Work task: Copy the records exactly, leaving out every picture.

Given entries:
§ §

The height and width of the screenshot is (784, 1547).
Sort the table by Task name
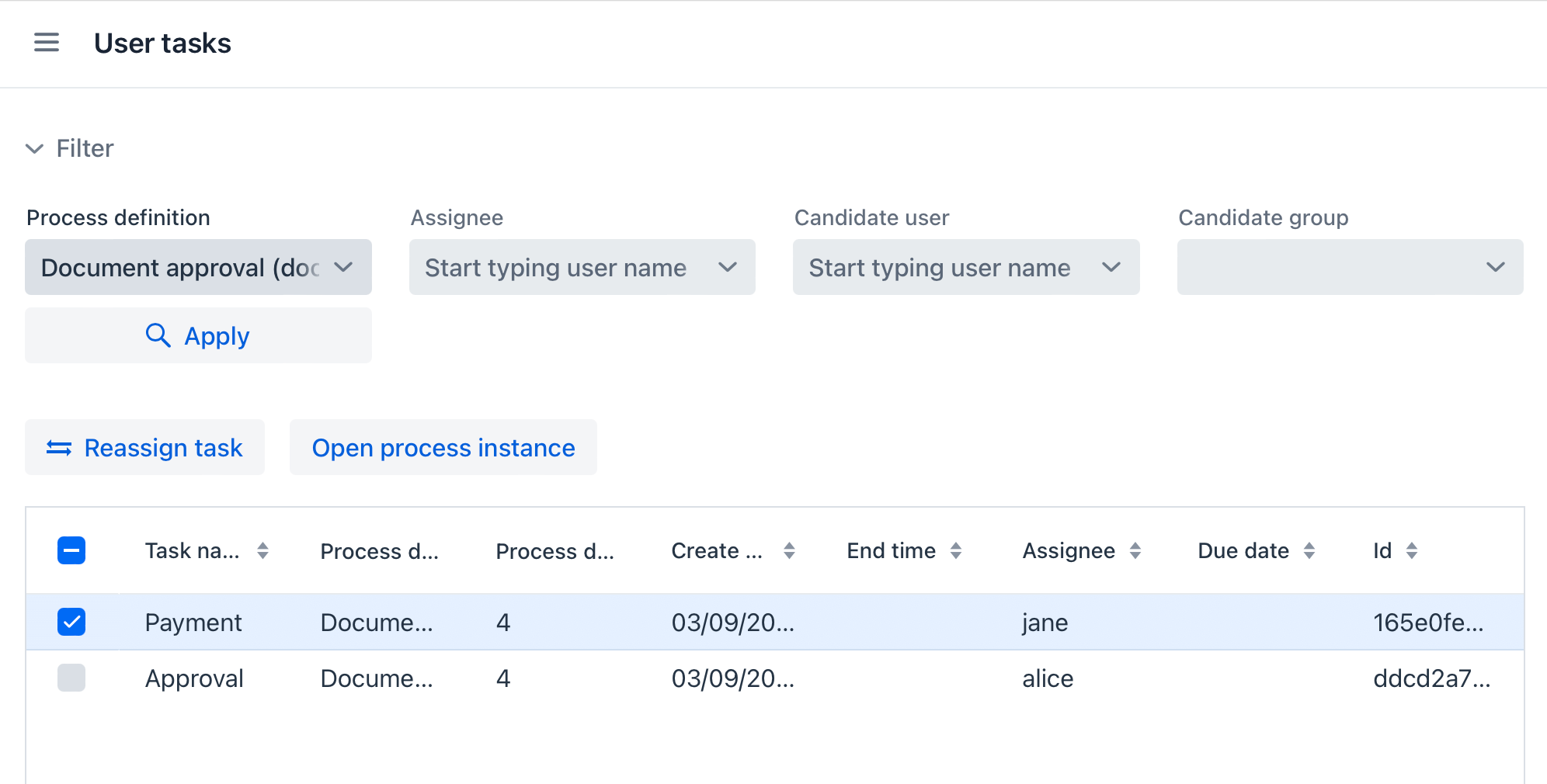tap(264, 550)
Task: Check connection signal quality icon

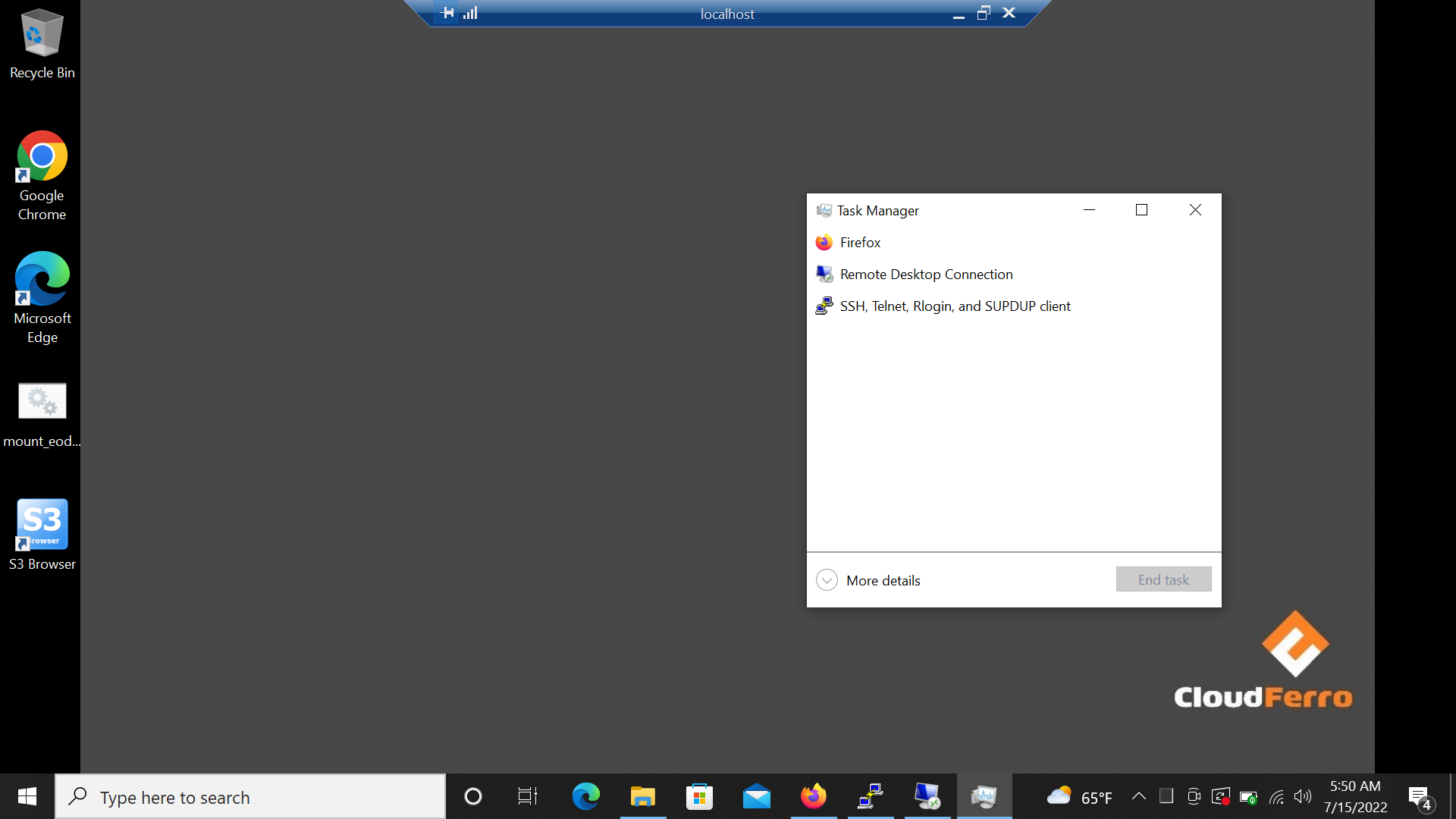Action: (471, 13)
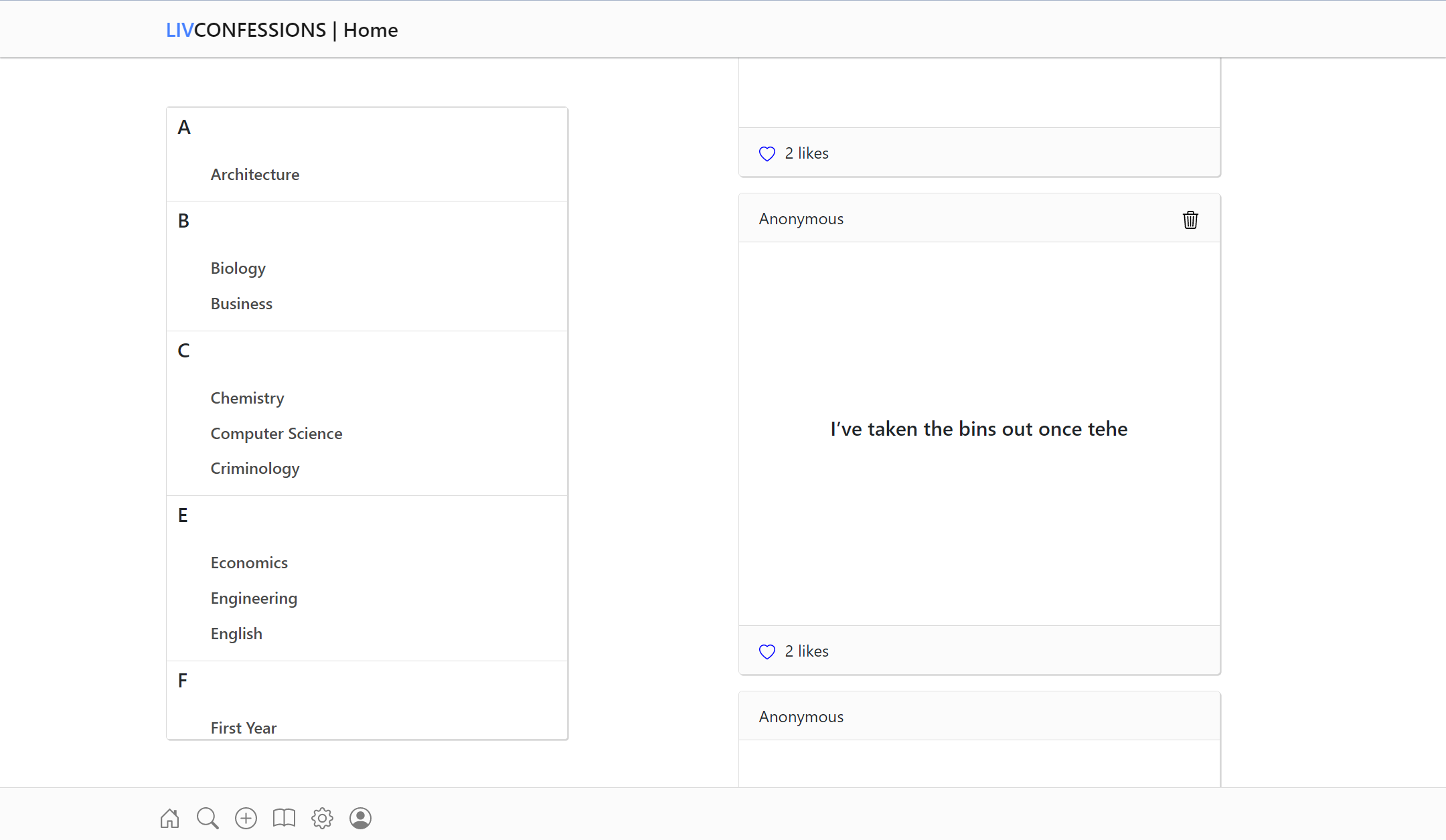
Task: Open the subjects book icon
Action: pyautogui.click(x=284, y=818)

§ §

Answer area:
The height and width of the screenshot is (784, 1547).
Sort the table by Task name
tap(264, 550)
Task: Check connection signal quality icon

Action: (471, 13)
Task: Open the subjects book icon
Action: pyautogui.click(x=284, y=818)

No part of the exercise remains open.